- DIRECTIONS
Rewrite the records from the line with "Image resolution: width=754" up to and including the line with "Looking at the", replacing "magnifier" with "magnifying glass" and keeping everything else unchanged. Return only those lines, and leave out the pictures.

— start of MATERIAL SHOWN —

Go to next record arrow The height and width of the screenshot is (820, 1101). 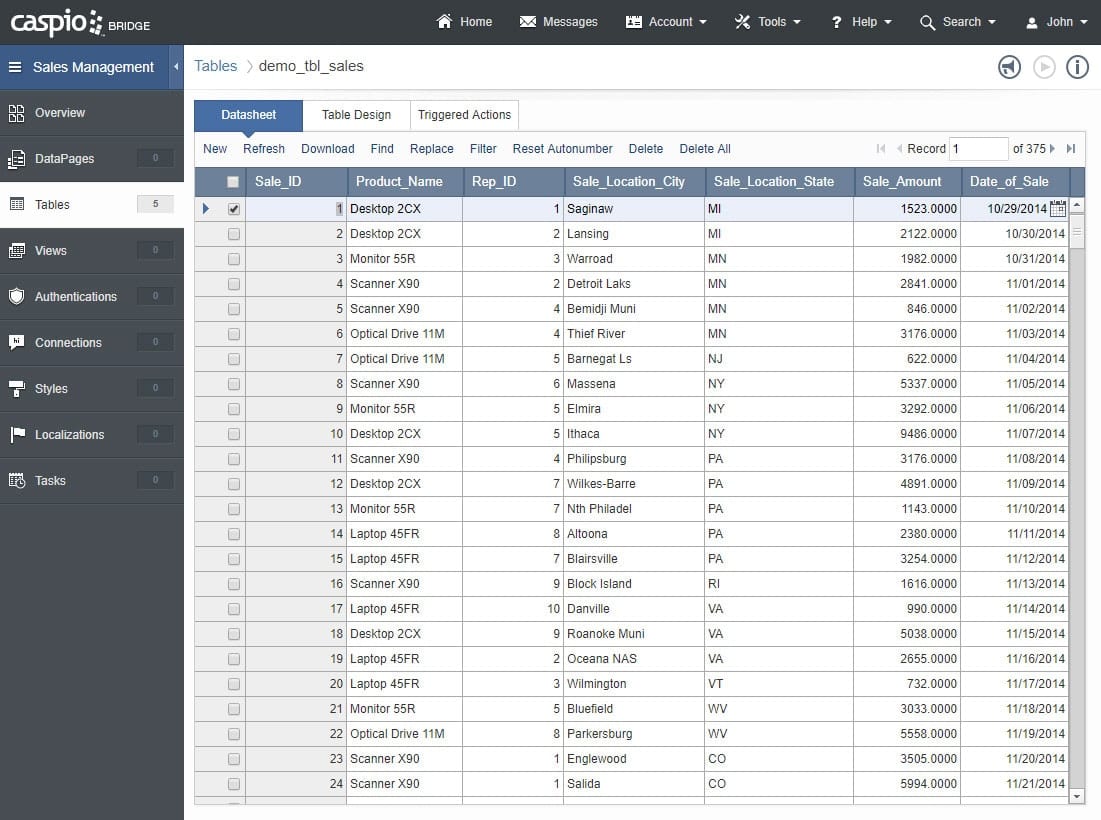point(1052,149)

— end of MATERIAL SHOWN —
— start of MATERIAL SHOWN —

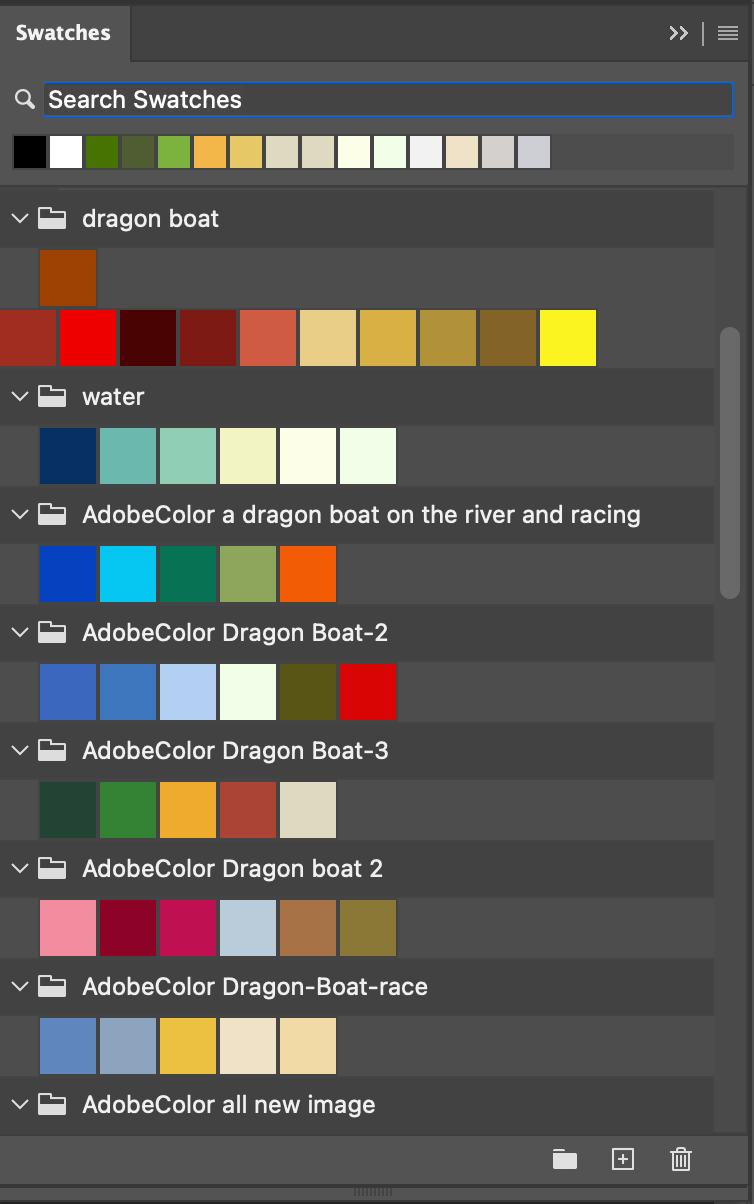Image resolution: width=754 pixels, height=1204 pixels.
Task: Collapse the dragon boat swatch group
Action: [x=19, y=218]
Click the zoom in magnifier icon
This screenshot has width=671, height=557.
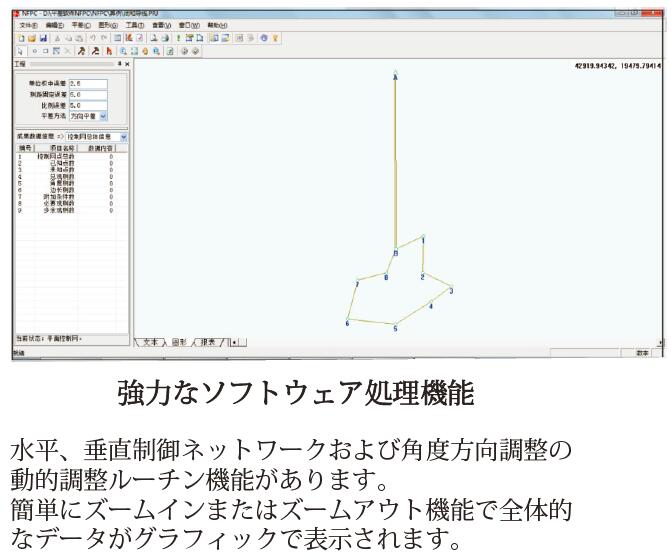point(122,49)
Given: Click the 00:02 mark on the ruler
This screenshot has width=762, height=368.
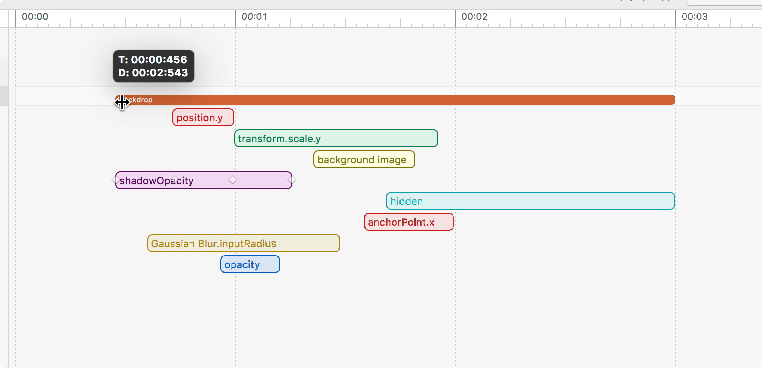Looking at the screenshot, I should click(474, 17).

— end of MATERIAL SHOWN —
— start of MATERIAL SHOWN —

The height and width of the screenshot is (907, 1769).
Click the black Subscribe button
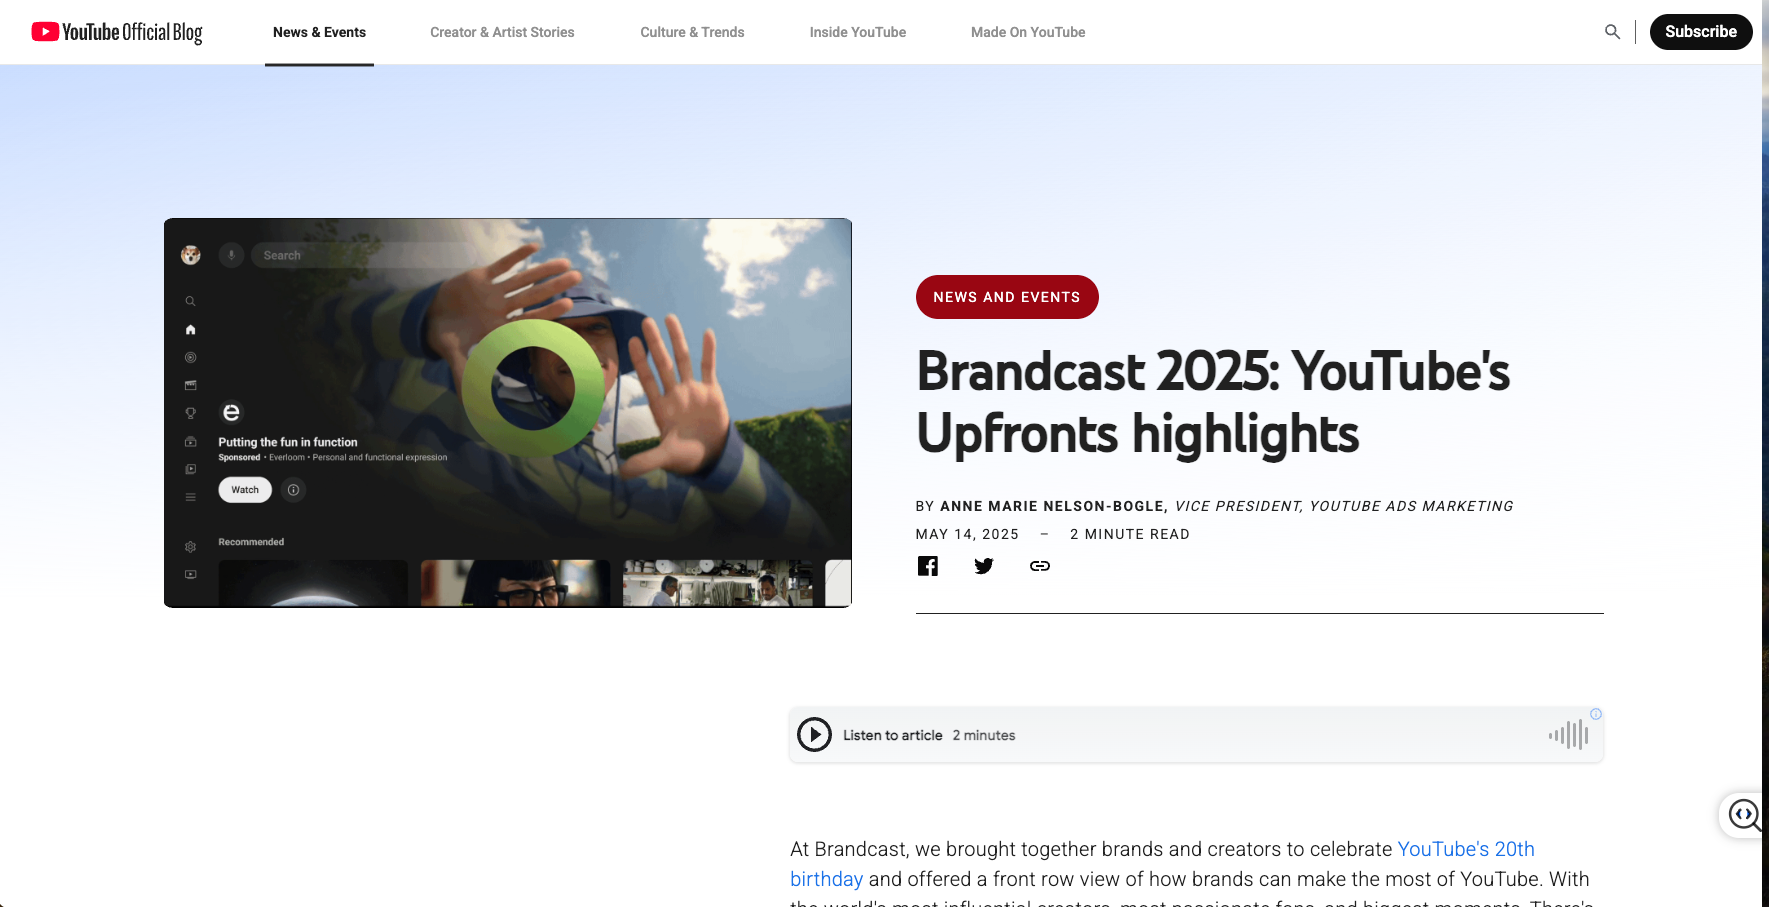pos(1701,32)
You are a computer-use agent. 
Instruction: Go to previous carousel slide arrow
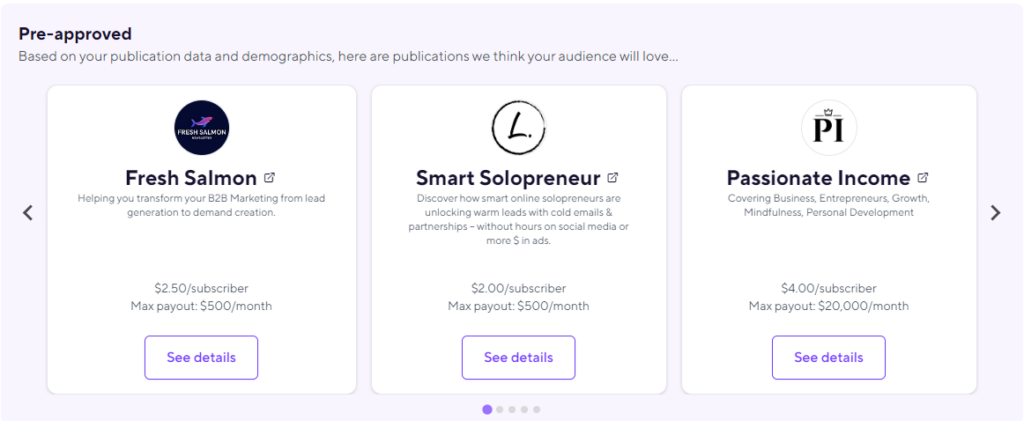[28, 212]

— end of MATERIAL SHOWN —

- ANSWER BELOW
Image resolution: width=754 pixels, height=1204 pixels.
Task: Collapse the dragon boat swatch group
Action: [x=19, y=218]
Click the zoom in magnifying glass icon
This screenshot has width=671, height=557.
point(122,49)
Given: Click the 00:02 mark on the ruler
This screenshot has width=762, height=368.
Looking at the screenshot, I should click(474, 17).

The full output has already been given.